TASKS:
1. From the passage on hatchback safety below, pull out everything from "Hatchbacks offer lots" down to "budget and lifestyle.".
2. Answer these from the passage on hatchback safety below:
(a) What is the full name of the federal agency abbreviated NHTSA?
(b) What is the most stars a vehicle can earn in NHTSA tests?
(c) What are cars called that earn the top IIHS score in every category?
3. Please write what comes next in the passage on hatchback safety below, picking up after its final sentence.

SELECTED TEXT:
-- start --

Hatchbacks offer lots of innovative safety features, and many models have good crash test ratings. When you’re researching hatchbacks, check out their safety ratings, as well as their standard and optional safety features. It won’t be difficult to find a safe hatchback that fits your budget and lifestyle.
Hatchback Crash Test Ratings
Before buying a hatchback, you should always research its crash test ratings. Crash tests are controlled collisions that measure how well a vehicle protects the people inside. They don’t predict exactly how a car will perform in a real collision, but they are some of the strongest indicators of vehicle safety that shoppers have.
The federal government’s National Highway Traffic Safety Administration (NHTSA) and the non-profit Insurance Institute for Highway Safety (IIHS) provide crash test ratings. In NHTSA tests, vehicles can earn up to five stars for how well they protect occupants in front- and side-impact crashes. Vehicles also earn stars based on their likelihood of rolling over in a single vehicle crash, and they receive an overall rating.
The IIHS also rates vehicles in front- and side-impact crashes, but the organization also tests roof strength and how well the seats and head restraints protect occupants in rear-impact collisions. IIHS scores range from Good to Poor, and cars that earn the top score of Good in every category are named Top Safety Picks.

-- end --

DATA EXCERPT:

-- start --

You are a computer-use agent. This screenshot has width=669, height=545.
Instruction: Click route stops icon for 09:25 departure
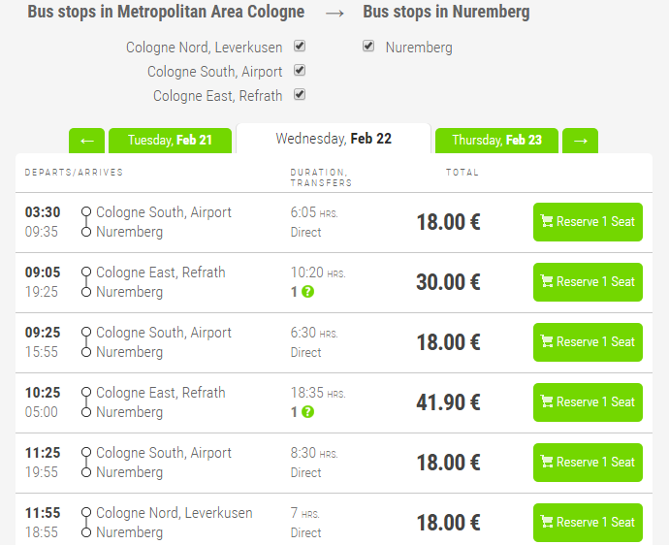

-- end --

ANSWERS:
1.
Hatchbacks offer lots of innovative safety features, and many models have good crash test ratings. When you’re researching hatchbacks, check out their safety ratings, as well as their standard and optional safety features. It won’t be difficult to find a safe hatchback that fits your budget and lifestyle.

2.
(a) National Highway Traffic Safety Administration
(b) Five
(c) Top Safety Picks

3.
As you research safety scores, it’s wise to use crash test data from both NHTSA and the IIHS because the organizations may give a hatchback different safety scores. For example, the Honda CR-Z receives three out of five stars in side crash tests from NHTSA, but the IIHS gives the Honda CR-Z the top score of Good in its side-impact tests.
Key Hatchback Safety Features
Anti-lock brakes, electronic stability control and traction control are a couple of active safety features to look for when you’re shopping for a hatchback. They’re called active safety features because they step in automatically to help you try to avoid an accident. Anti-lock brakes keep your brakes and wheels from locking in slippery road conditions. Locked wheels can cause a vehicle to skid (lose traction), which can cause the driver to lose control of the car and crash.
The same goes for traction control and electronic stability control. These systems constantly monitor your wheels. If one wheel starts to travel at a different speed than the others, which indicates a loss of traction, the systems step in, selectively applying the brakes to pull your car out of a skid. Electronic stability control is standard on all 2012 and newer models, but if you’re shopping used hatchbacks, you’ll want to make sure the cars you consider have it.
Blind spot monitoring, which is available on the Mazda Mazda3 hatchback, is a safety feature that hatchback shoppers should consider adding. When you’re driving, sensors located on the sides of the car or close to the rear bumper will detect if a vehicle is in your blind spot. The system illuminates a light in your side mirror to let you know a vehicle is in your blind spot. When you put your turn signal on and another vehicle is in your blind spot, the system will sound a warning to let you know not to change lanes.
Rearview cameras are another helpful safety feature to consider as you’re shopping hatchbacks. When you put the hatchback in reverse, a camera will show you what’s behind you, which not only helps when you’re trying to park, but when backing out of the driveway or in crowded parking lots.
Driving a Hatchback Safely
Compared with sedans and coupes, hatchbacks tend to have good visibility, and many have an upright seating position, which gives drivers a commanding view of the road. Hatchbacks tend to have high rooflines and lots of glass, so side and rearward visibility tends to be unobstructed as well.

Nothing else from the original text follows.